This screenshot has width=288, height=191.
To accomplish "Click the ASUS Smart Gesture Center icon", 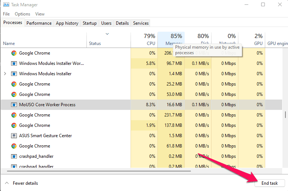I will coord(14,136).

---

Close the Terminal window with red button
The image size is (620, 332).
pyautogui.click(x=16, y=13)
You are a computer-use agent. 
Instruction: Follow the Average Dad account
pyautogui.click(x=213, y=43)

GIVEN REQUEST:
Render the part of the records that opens with the line containing "You are a computer-use agent." and closes with the line containing "pyautogui.click(x=213, y=43)" as a Markdown table with the columns No. and Line, giving each line a row number and leaving out blank lines.

RESPONSE:
| No. | Line |
|---|---|
| 1 | You are a computer-use agent.  |
| 2 | Instruction: Follow the Average Dad account |
| 3 | pyautogui.click(x=213, y=43) |